Depending on the report, there can be serious issues with accuracy and bias in case study reporting. These reports are often commissioned by the funder of the group itself, or written by peers with social ties to the subjects, or the group itself wrote the report based on a sample of their most active and enthusiastic users. Even academic articles about emerging civic technologies are often written by their champions inside of academia.

That’s all fine if we just want to increase awareness of a group’s work, but it’s not helpful for getting us to the heart of TICTEC, which is knowing empirically if we’re having a relatively positive impact on the goals we state. I’d personally like to see more truly independent case study authors and more balanced reporting. Case studies need to include more recognition of setbacks and failure, if we’re to learn from them.

Causality is hard to prove in a societal context. That’s not to say there haven’t been good studies. Rebecca Rumbul, Head of Research at MySociety (the conveners of TICTEC), has led rigorous studies on citizen reporting tools including MySociety’s own, and they were brave enough to publish the sometimes discouraging results. The civic engagement teams at Facebook and Google have conducted research, including strong control / variable treatments of their civic engagement tools, and shared results.

But causal impact research is not always straightforward. For example, the Sunlight Foundation has received millions in funding over the years. It also identified that the U.S. federal government’s own expenditure tracking was off by $1,300,000,000,000. That discovery helped lead, some argue directly, to the passage of the DATA Act, which itself standardized U.S. government spending reporting and will prevent unprovable but certainly large amounts of fraud.

10. OUR EXTERNALITIES MAY EAT US ALL

And lastly, here’s something to reflect on that came up several times at TICTEC: The unintended consequences of our work could end up more impactful than the work itself. Sit with that for a minute.

→ **DATA**
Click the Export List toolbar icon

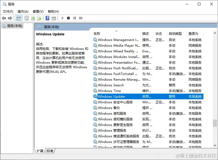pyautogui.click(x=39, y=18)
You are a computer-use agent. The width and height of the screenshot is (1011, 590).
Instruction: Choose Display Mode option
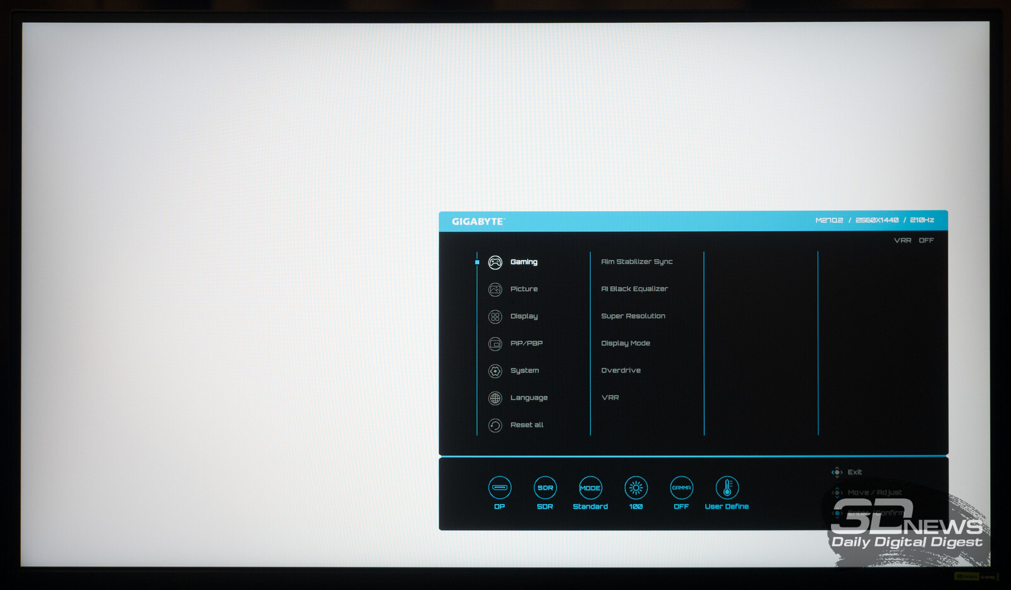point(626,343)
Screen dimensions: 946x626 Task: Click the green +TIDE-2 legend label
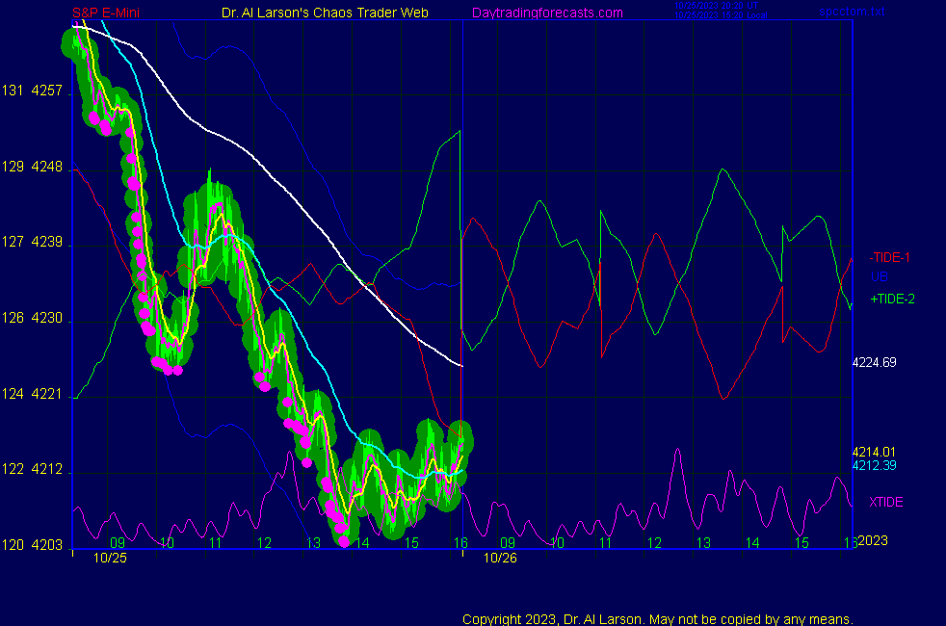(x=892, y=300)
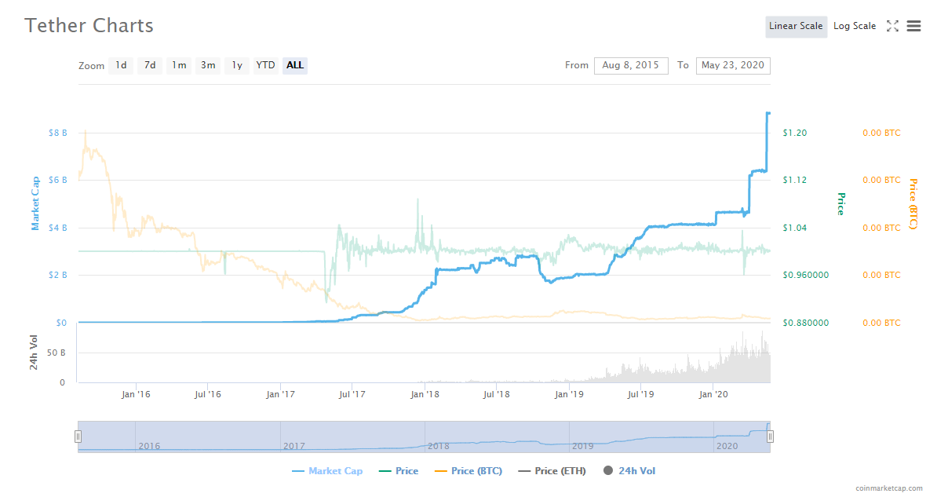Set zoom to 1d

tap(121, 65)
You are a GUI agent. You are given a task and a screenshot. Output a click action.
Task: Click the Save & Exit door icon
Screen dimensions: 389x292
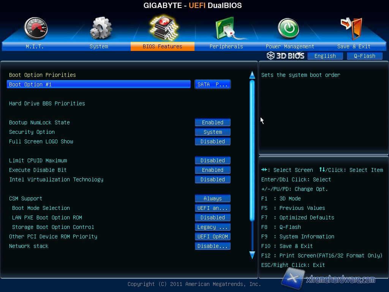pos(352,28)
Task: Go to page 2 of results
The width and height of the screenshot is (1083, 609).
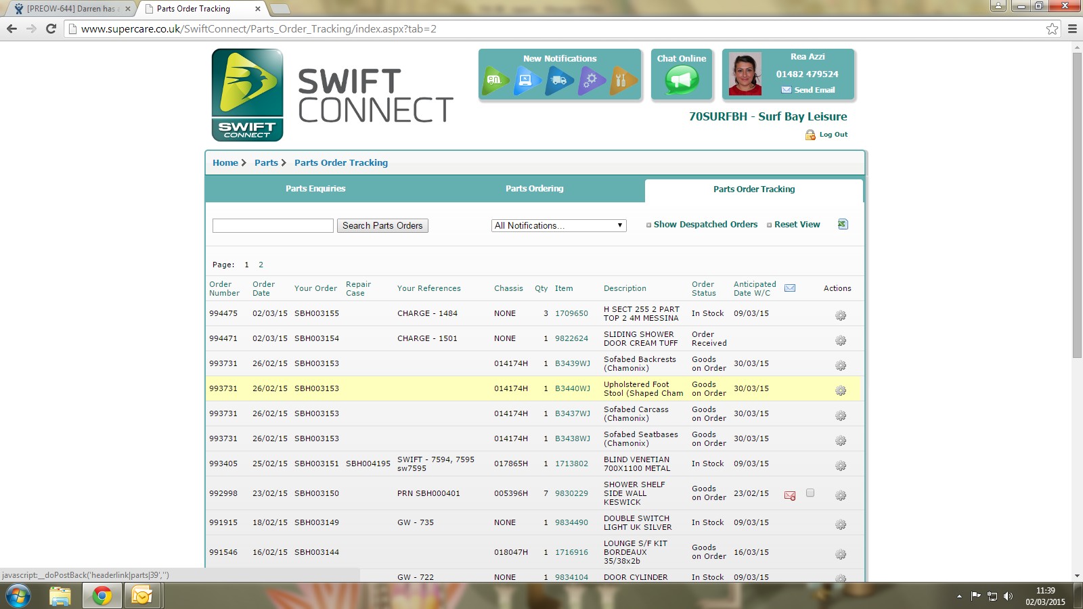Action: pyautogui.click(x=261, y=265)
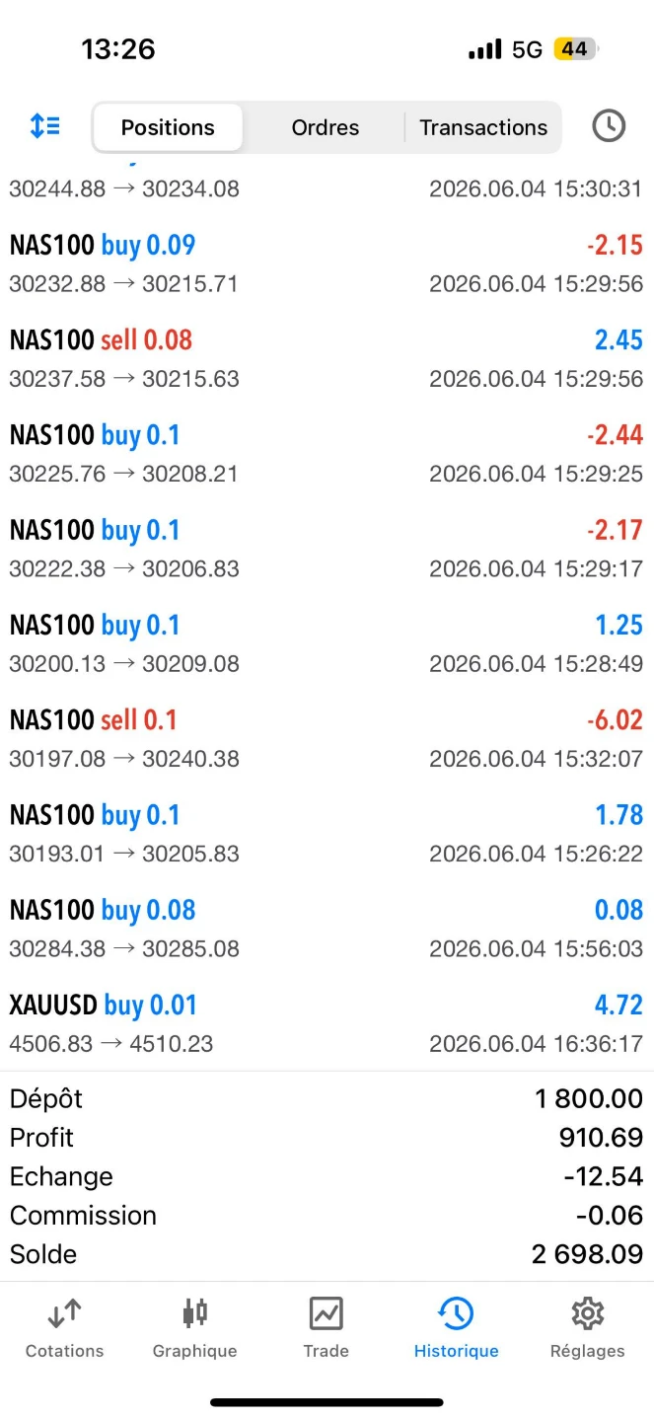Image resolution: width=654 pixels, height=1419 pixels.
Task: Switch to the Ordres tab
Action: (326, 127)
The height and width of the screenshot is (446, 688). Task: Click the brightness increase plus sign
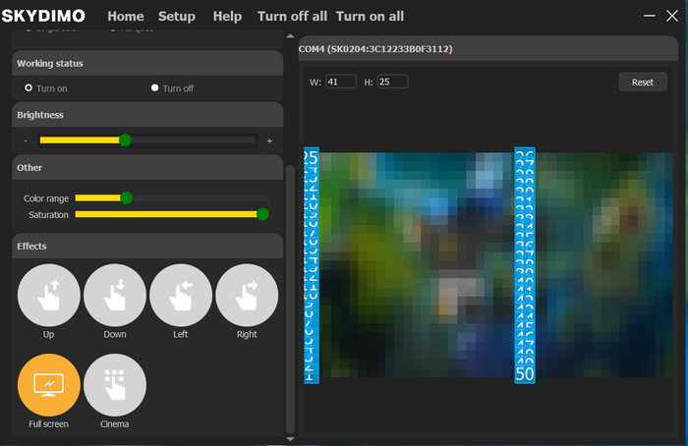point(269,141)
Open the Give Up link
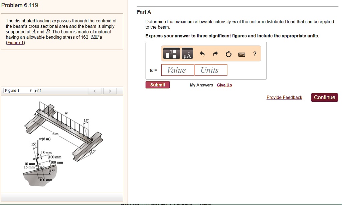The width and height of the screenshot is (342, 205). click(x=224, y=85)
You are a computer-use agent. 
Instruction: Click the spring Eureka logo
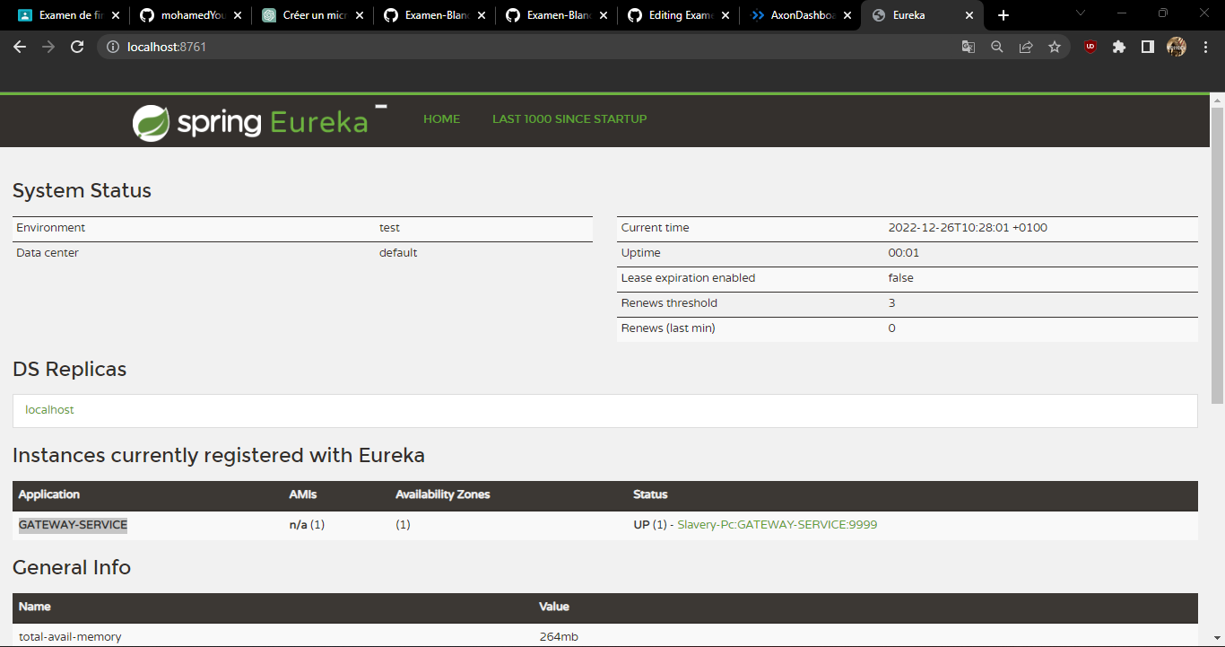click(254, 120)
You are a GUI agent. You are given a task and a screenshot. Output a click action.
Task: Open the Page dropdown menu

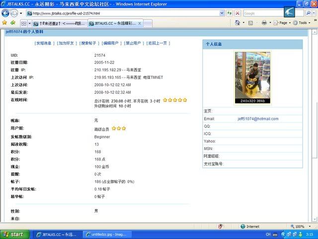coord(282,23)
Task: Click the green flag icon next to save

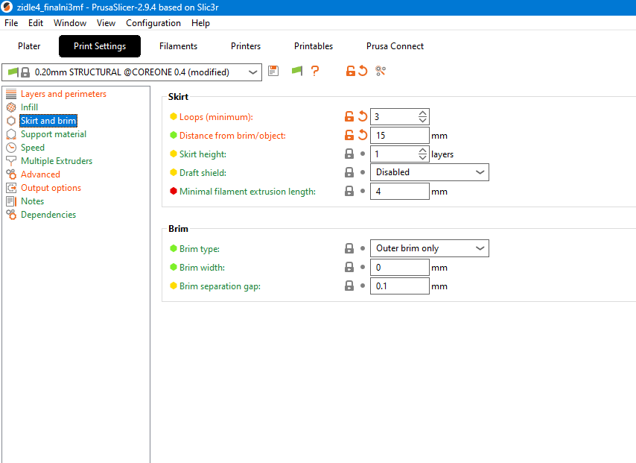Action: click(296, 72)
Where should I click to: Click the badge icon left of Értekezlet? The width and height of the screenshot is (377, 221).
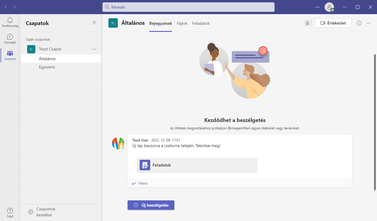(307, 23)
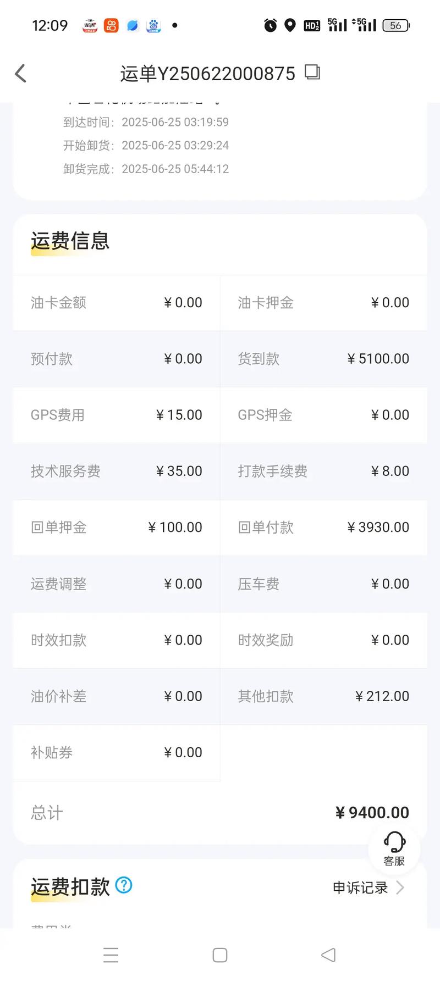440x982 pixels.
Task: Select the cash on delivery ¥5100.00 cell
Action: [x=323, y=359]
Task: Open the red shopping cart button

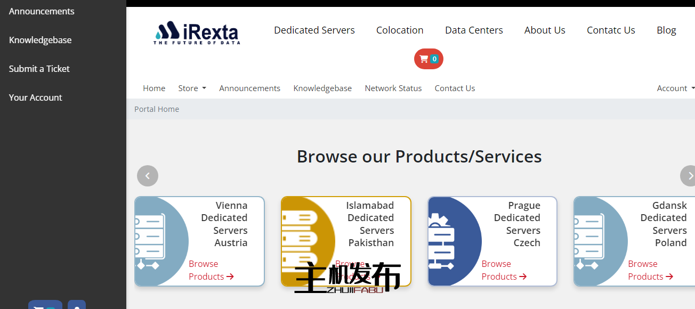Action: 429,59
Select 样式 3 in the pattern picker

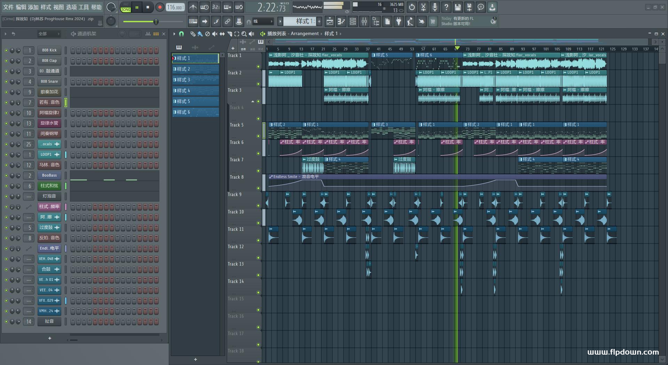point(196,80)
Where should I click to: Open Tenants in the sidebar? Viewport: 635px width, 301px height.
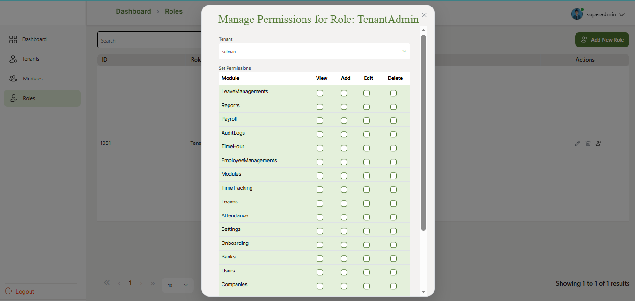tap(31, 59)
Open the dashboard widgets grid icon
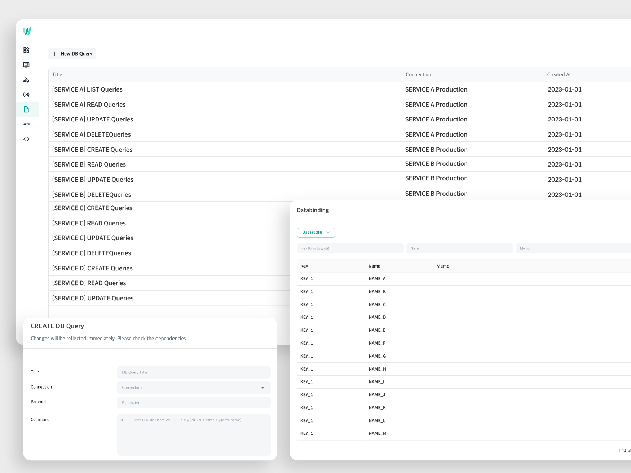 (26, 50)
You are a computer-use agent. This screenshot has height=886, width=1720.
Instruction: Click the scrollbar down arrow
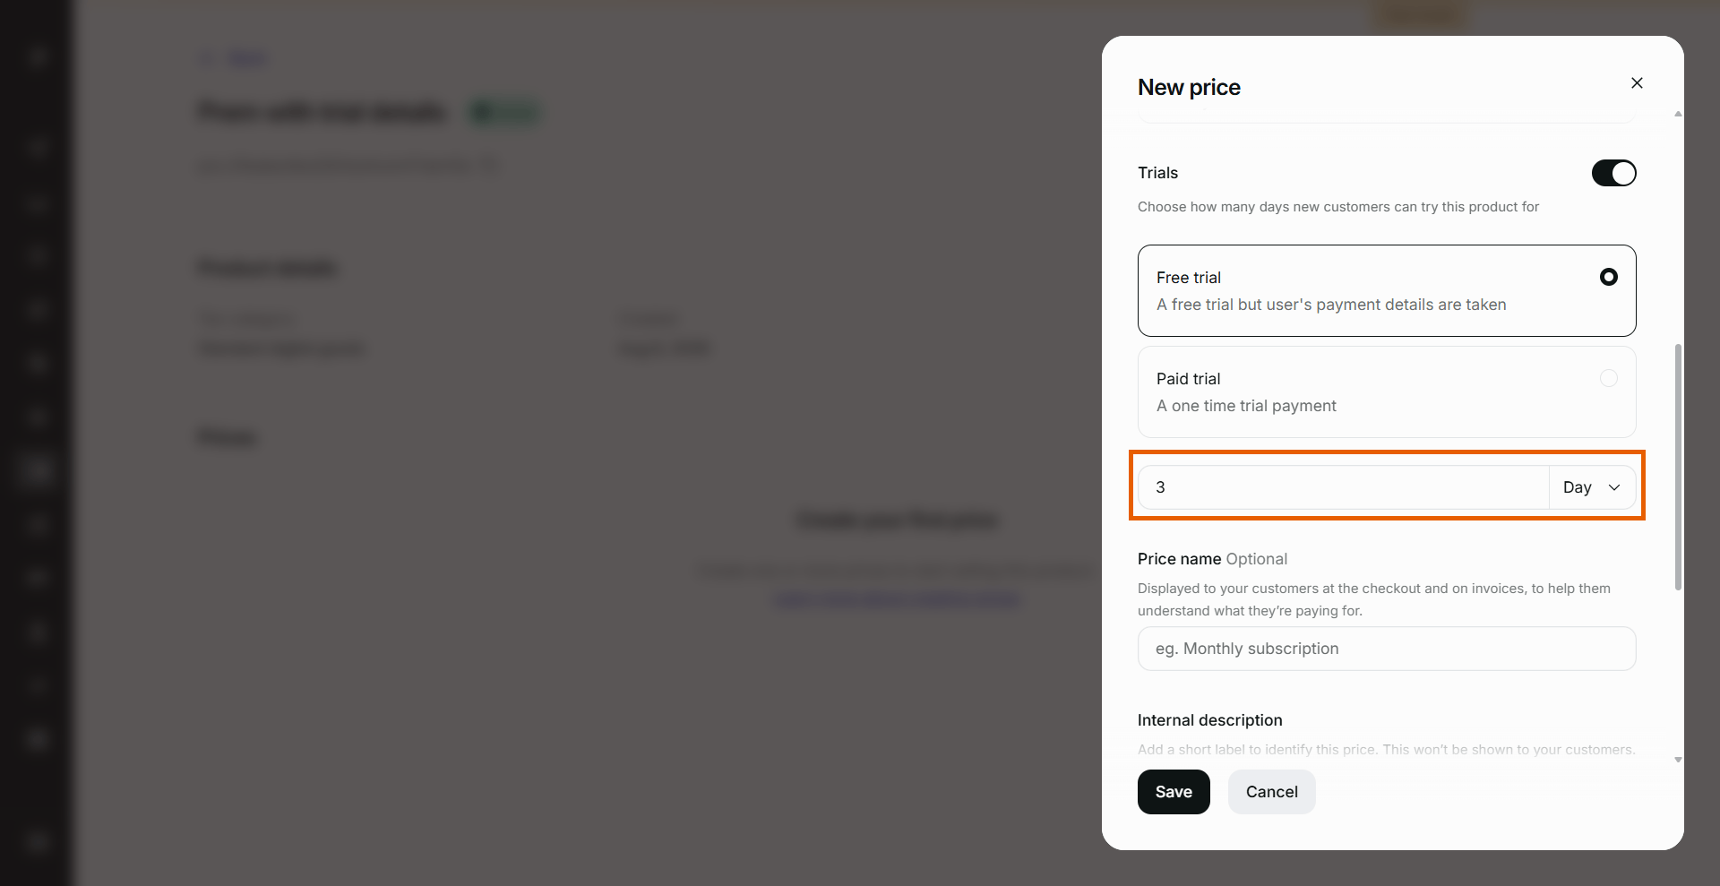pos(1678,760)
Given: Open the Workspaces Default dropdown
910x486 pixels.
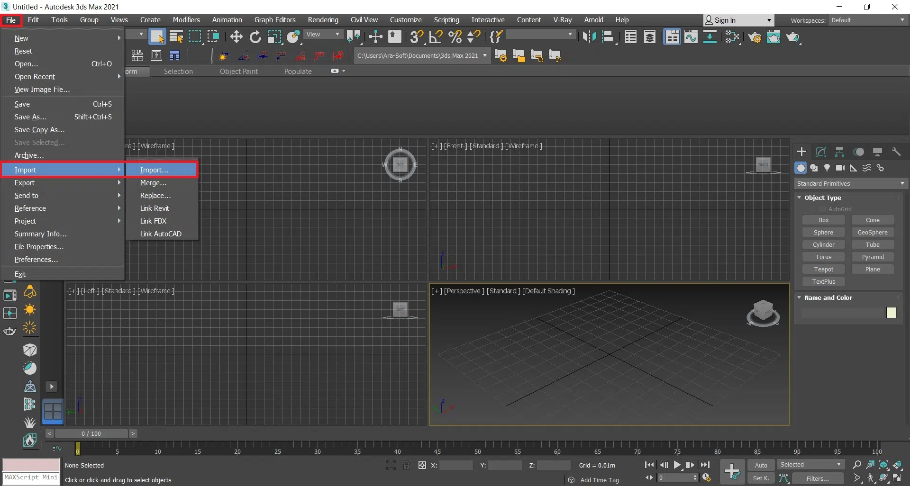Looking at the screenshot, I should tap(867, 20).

→ **ACTIVITY 1**
Return the part of the civic technology passage that opens with the words "That’s all fine" and ends after "learn from them.".
→ **ACTIVITY 2**
List every party that the civic technology passage says commissions or writes case study reports.
→ **ACTIVITY 3**
Continue the civic technology passage from its final sentence.
The entries play no part in this work.

→ **YOUR RESPONSE 1**
That’s all fine if we just want to increase awareness of a group’s work, but it’s not helpful for getting us to the heart of TICTEC, which is knowing empirically if we’re having a relatively positive impact on the goals we state. I’d personally like to see more truly independent case study authors and more balanced reporting. Case studies need to include more recognition of setbacks and failure, if we’re to learn from them.

→ **YOUR RESPONSE 2**
- The funder of the group
- Peers with social ties to the subjects
- The group itself
- Champions of emerging civic technologies inside academia

→ **YOUR RESPONSE 3**
One of the core conceits of building technology is that other people will use it as we intended. Tom Steinberg talks about 19th century medicine, where most of a century of progress was lost to the idea that we were helping others when the interventions were often just causing further harm. A more recent example: Facebook’s grand mission to “make the world more open and connected” sounded innocuous enough for a corporation. Fast forward to 2 billion users, and you get unfortunate, unintended consequences like when your find-friends tool, designed to increase user engagement and retention, is found to be leveraging network science to introduce would-be terrorists to one another.

Do we know, or even consider, the long-term ramifications of our work? Does transparency of government bureaucracy produce more cynicism than engagement? Does publishing property data online in a distressed city like Detroit empower land speculators rather than residents? Does connecting the whole world to one another produce an exploitable fear of the other, rather than a vaguely defined ‘community’? What are the byproducts of our work on a historic timeline? The point, is we don’t really know, and we need to at least consider them.

Reaching a better understanding of impact, how to adequately measure it, and knowing which products and services are really shining, are all reasons that we’re expanding upon the Civic Tech Field Guide. We started this collection with just an inventory, and now we’re building out more ways to collect data on each civic tech project, including impact reporting, so that we can begin to learn more about our field in aggregate.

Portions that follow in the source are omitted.